Indices as Benchmarks

There are many different types of indices that make up benchmarks and it is important to understand how each is constructed as different indexing methodologies can generate different returns.

The most common methodology is the traditional market-capitalization weighted methodology whereby each index constituent is weighted by its market capitalization (market capitalization = number of shares x market price). This means that larger companies carry more weight in the index than do smaller companies. The equal weighting methodology eliminates this inherent larger company bias by opting up front to allocate the same percentage of exposure to each individual security comprising the index. This results in an exposure where mid and small capitalization companies will have a greater representation, and thus impact on the index and its performance.

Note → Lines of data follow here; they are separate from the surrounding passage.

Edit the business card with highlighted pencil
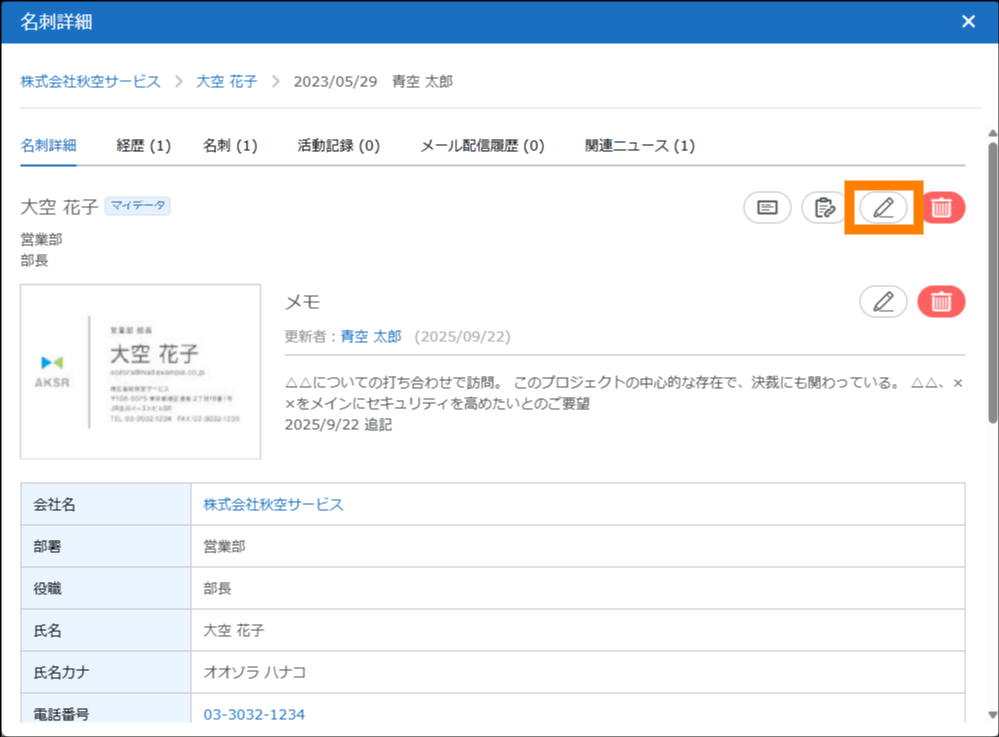The image size is (999, 737). pos(883,208)
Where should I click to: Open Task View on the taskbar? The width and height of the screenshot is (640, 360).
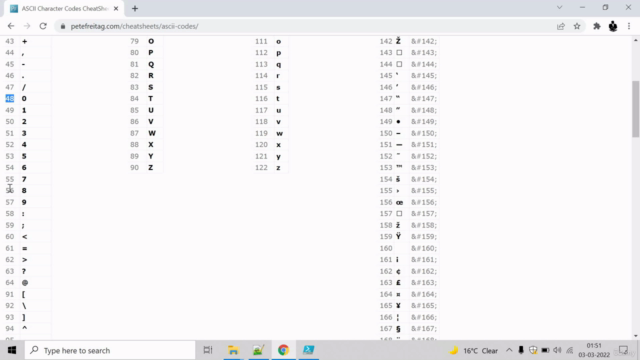click(208, 350)
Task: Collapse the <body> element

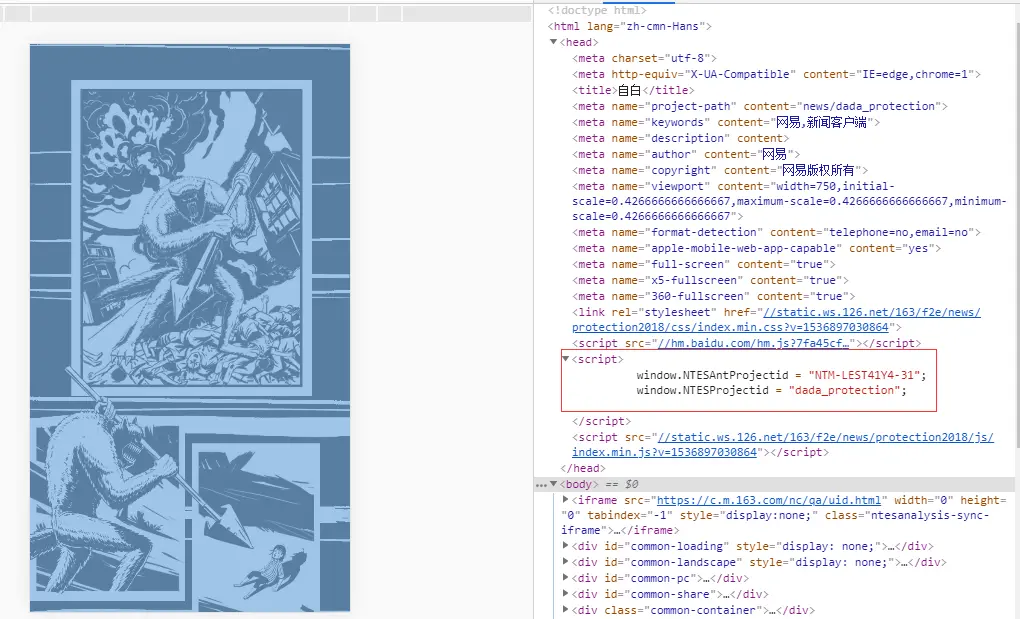Action: (x=553, y=484)
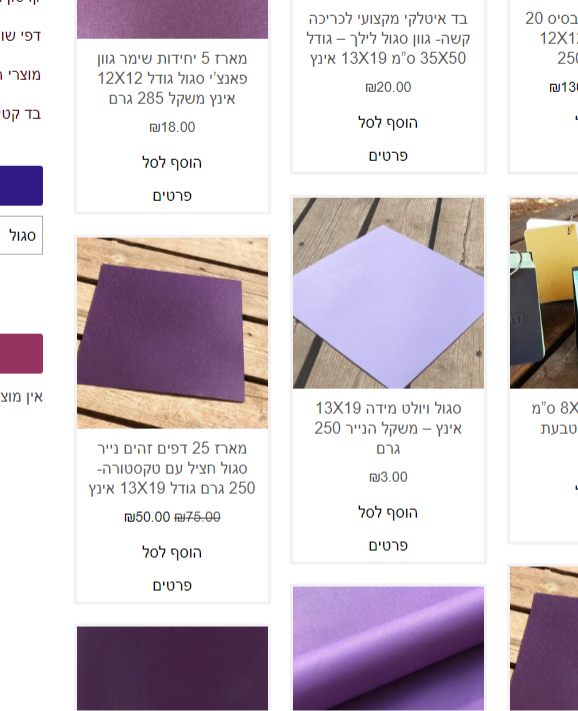Add the 3.00 violet paper to cart
578x711 pixels.
pos(388,513)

The fundamental indexing methodology arose in response to the belief that there is a tendency for stock prices to deviate from a company's true – or "fair economic" - value. Unlike the traditional market-capitalization weighted indices which rely on “price-weighting”, the fundamental indexing methodology determines a stock’s index weighting on the basis of fundamental factors such as earnings, dividend payouts or valuations such as price to book and price to sales. These indices are often referred to as "rules-based".

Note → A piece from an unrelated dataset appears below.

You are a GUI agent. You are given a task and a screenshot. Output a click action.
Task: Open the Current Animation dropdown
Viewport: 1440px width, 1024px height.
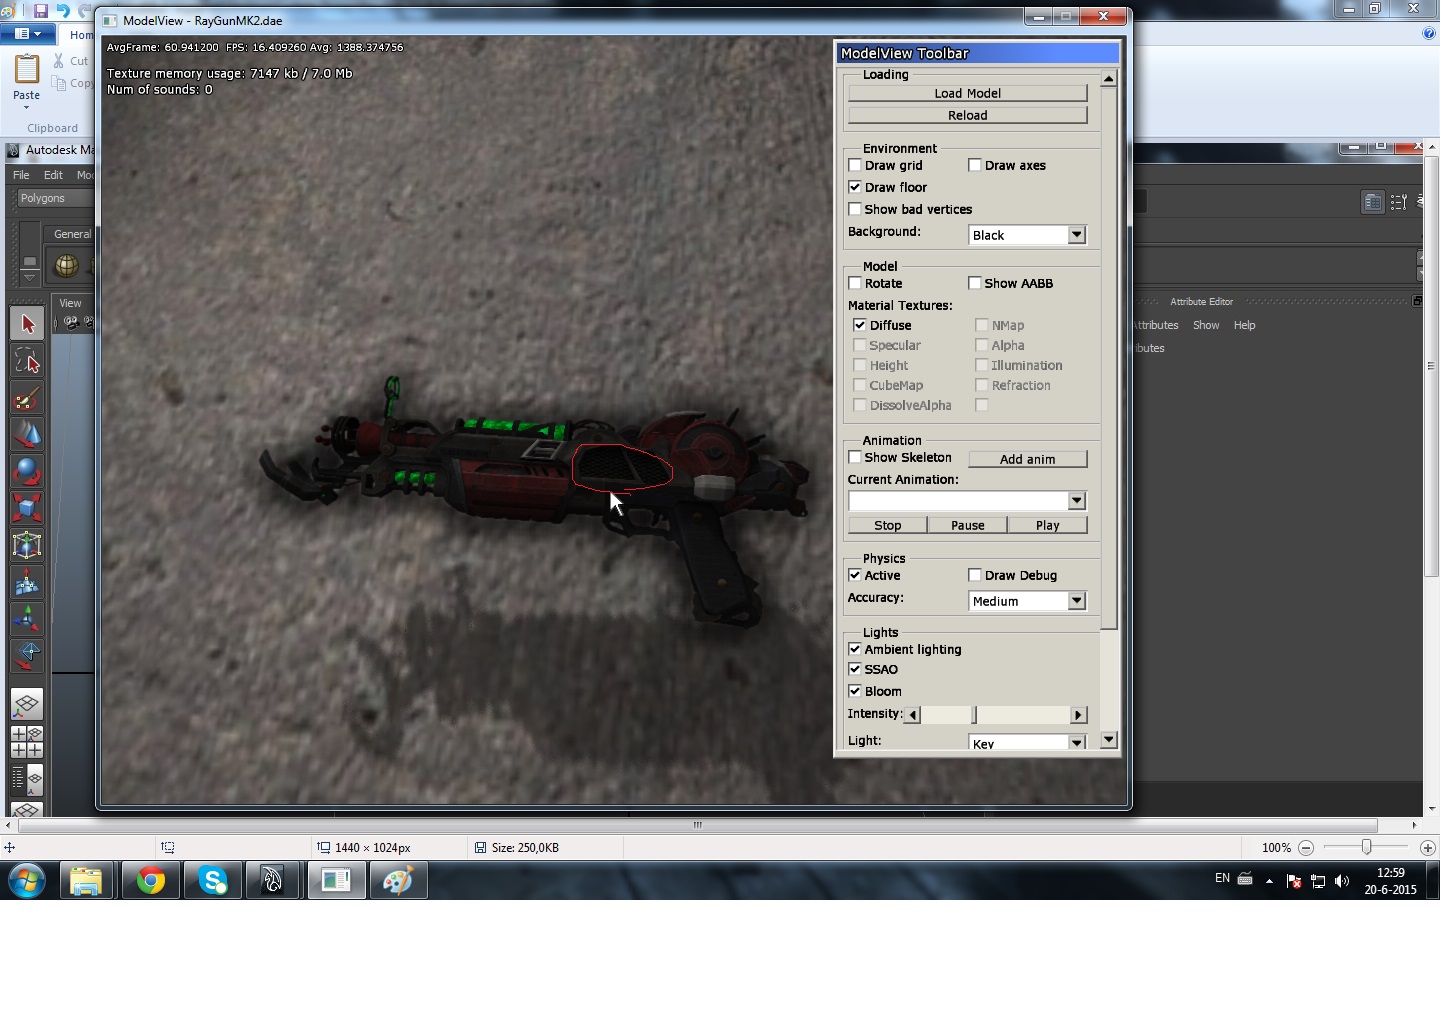pyautogui.click(x=1076, y=501)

Beyond these methodologies, a new type of customized strategy-based index has evolved, often referred to as "smart" indexing or "intelligent" indexing because these indices strive to reflect a customized strategy. This methodology mimics active management in that it screens for specific factors or incorporates a specific strategy in an attempt to outperform more traditional benchmarks. Relative to active management though, it is important to note that smart or intelligent indices are rules-based, with clear rules and criteria, not subject to the “override” active management could introduce. In other words, the rules and criteria are implemented and followed, without being subject to additional discretion. A truly active management style may opt to disregard rules and criteria, and use discretion to reflect the manager’s views at the time.

One thing to bear in mind is that with any index the frequency of rebalancing will affect returns. Some indices are reconstituted on a monthly basis, while others may be quarterly, semi-annually, annually or not at all. Frequency of rebalancing can also have an impact in terms of costs and tax considerations.